[Stored records]
####
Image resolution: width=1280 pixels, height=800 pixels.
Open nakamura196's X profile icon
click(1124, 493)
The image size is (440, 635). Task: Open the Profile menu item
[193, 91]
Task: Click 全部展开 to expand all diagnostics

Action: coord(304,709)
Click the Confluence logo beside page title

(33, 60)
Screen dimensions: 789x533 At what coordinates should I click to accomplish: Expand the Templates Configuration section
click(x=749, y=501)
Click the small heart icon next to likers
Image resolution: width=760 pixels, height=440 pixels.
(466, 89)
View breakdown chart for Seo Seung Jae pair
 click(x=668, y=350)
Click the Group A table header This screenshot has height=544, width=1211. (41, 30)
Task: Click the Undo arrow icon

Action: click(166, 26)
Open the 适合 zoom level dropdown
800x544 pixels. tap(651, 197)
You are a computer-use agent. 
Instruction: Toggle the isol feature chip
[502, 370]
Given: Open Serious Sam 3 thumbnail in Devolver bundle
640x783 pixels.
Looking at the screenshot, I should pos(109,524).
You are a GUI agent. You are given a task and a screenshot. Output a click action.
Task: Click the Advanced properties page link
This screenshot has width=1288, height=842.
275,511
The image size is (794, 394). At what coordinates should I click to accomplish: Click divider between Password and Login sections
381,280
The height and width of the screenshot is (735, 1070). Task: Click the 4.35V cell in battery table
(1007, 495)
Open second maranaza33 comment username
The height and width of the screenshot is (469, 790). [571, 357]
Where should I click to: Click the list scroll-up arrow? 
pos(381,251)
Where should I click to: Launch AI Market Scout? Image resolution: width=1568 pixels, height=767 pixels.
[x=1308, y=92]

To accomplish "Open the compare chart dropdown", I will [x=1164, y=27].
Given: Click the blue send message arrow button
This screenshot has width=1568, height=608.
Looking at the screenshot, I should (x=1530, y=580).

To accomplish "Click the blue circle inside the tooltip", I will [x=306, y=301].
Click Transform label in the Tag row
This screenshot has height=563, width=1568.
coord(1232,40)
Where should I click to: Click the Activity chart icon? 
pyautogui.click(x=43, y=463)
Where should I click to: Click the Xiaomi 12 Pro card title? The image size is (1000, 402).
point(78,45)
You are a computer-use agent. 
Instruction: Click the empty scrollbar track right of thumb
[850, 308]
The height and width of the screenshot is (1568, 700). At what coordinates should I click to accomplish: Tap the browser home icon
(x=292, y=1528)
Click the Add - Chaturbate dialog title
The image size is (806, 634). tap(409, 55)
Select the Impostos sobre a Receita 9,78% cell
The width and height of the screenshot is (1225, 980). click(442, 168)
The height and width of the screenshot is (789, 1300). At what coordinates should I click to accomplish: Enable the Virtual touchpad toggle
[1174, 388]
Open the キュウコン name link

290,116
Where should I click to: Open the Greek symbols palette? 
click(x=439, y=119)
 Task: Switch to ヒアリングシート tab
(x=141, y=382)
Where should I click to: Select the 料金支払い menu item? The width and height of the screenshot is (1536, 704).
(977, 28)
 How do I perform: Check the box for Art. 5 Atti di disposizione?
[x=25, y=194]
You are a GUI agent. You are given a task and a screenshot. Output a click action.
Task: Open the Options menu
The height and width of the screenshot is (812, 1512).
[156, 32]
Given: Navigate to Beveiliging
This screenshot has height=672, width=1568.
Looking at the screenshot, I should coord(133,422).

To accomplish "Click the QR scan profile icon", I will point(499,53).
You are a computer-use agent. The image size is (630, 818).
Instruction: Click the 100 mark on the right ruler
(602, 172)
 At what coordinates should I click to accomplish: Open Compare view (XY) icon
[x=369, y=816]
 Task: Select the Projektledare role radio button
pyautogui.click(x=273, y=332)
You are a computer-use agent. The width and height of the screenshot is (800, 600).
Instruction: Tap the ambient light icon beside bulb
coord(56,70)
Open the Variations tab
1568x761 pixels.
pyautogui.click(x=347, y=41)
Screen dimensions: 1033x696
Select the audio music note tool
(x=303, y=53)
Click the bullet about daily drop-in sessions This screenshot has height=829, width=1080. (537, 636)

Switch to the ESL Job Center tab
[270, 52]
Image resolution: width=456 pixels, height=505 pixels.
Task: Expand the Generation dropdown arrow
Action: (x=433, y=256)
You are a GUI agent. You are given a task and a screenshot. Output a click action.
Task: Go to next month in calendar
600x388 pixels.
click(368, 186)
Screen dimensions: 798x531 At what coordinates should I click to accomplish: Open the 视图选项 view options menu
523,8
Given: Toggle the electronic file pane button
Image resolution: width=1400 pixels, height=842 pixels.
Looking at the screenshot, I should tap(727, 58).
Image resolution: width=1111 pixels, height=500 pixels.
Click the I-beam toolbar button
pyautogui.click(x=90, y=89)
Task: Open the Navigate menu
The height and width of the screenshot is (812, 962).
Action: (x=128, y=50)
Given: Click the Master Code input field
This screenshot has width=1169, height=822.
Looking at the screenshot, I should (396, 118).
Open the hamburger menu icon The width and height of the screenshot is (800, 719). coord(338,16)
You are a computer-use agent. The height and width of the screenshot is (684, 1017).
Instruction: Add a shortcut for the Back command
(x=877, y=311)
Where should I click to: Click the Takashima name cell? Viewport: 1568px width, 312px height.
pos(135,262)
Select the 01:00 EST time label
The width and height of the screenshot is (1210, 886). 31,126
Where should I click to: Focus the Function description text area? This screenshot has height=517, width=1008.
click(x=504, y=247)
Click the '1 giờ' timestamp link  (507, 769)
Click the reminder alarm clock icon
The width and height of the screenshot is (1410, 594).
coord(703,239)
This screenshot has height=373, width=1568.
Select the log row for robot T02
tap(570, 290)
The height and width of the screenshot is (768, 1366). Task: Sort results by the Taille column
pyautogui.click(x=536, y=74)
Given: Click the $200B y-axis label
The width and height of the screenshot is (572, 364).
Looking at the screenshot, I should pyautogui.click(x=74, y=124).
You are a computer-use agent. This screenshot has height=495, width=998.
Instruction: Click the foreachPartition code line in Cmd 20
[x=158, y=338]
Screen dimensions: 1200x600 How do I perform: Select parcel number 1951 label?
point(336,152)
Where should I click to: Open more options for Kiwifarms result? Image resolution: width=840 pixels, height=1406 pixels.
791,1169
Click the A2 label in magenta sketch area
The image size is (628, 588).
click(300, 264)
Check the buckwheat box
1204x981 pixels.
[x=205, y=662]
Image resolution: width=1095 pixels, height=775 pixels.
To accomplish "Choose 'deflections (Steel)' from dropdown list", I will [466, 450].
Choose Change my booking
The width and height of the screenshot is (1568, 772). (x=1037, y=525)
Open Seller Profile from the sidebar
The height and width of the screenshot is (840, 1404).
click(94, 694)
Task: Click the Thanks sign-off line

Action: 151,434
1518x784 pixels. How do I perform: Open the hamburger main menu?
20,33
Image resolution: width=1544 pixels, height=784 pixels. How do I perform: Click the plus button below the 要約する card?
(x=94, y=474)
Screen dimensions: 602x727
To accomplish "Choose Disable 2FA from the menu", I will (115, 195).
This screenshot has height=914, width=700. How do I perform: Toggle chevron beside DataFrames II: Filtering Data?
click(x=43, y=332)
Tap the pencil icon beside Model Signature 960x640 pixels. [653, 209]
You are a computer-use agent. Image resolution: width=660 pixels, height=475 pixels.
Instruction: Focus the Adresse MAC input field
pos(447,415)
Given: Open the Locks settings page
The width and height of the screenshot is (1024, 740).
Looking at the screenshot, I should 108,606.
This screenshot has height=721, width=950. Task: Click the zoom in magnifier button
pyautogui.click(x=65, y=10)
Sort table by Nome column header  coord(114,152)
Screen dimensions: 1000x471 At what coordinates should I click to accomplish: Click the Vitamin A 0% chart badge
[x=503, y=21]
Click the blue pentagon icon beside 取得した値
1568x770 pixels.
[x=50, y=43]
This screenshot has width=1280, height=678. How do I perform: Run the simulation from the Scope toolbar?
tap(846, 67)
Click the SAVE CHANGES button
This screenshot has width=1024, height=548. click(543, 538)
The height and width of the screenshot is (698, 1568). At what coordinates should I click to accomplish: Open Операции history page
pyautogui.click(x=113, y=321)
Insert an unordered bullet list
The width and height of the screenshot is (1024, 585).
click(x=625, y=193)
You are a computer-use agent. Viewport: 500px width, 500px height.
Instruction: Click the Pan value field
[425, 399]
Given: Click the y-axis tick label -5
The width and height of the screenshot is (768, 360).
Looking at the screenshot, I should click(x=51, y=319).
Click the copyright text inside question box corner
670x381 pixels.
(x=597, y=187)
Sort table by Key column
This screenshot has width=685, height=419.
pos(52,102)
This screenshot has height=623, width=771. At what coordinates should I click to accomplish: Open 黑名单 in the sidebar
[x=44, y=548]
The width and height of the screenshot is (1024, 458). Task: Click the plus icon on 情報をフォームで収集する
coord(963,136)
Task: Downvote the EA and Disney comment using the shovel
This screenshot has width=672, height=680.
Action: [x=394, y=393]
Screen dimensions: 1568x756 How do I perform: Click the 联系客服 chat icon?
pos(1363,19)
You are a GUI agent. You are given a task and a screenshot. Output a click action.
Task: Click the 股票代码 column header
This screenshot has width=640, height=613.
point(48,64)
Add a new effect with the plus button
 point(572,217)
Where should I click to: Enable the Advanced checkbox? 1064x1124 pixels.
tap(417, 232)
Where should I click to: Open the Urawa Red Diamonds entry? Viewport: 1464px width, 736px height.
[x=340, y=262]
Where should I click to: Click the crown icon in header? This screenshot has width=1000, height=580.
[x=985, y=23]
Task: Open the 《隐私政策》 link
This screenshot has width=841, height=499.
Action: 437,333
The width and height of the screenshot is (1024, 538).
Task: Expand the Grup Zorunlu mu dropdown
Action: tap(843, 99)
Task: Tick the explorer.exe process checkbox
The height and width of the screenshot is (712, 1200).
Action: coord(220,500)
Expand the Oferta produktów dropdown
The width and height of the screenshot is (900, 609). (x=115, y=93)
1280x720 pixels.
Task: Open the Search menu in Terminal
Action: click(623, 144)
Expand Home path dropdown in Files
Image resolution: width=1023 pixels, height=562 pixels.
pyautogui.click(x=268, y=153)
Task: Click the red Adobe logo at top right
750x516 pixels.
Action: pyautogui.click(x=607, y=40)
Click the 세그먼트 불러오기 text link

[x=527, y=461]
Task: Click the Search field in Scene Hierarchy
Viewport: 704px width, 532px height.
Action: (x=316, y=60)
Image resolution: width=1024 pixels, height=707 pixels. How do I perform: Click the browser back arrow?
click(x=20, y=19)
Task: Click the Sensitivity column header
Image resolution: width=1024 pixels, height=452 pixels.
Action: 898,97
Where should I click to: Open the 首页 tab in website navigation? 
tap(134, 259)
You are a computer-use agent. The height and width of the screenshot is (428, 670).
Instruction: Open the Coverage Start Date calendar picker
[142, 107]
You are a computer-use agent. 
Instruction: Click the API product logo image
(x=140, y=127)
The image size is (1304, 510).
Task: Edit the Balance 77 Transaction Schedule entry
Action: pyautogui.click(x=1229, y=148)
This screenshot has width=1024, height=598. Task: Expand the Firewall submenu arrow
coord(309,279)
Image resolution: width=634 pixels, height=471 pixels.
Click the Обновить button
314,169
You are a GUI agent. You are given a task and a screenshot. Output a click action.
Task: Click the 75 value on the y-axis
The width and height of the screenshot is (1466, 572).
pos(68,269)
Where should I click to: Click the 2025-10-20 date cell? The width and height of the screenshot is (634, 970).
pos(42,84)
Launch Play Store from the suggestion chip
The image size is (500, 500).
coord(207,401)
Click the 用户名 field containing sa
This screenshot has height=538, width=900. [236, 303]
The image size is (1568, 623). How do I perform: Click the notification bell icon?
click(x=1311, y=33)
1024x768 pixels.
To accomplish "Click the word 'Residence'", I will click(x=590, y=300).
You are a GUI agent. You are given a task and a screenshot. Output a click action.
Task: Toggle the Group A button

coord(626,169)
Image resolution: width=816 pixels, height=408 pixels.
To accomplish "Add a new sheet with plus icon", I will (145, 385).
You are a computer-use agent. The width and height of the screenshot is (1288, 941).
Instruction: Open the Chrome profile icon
####
WHAT IS REQUIRED:
How many lines in the records above hold the string "axis"? Only the number is wanted.

WRITTEN RESPONSE:
3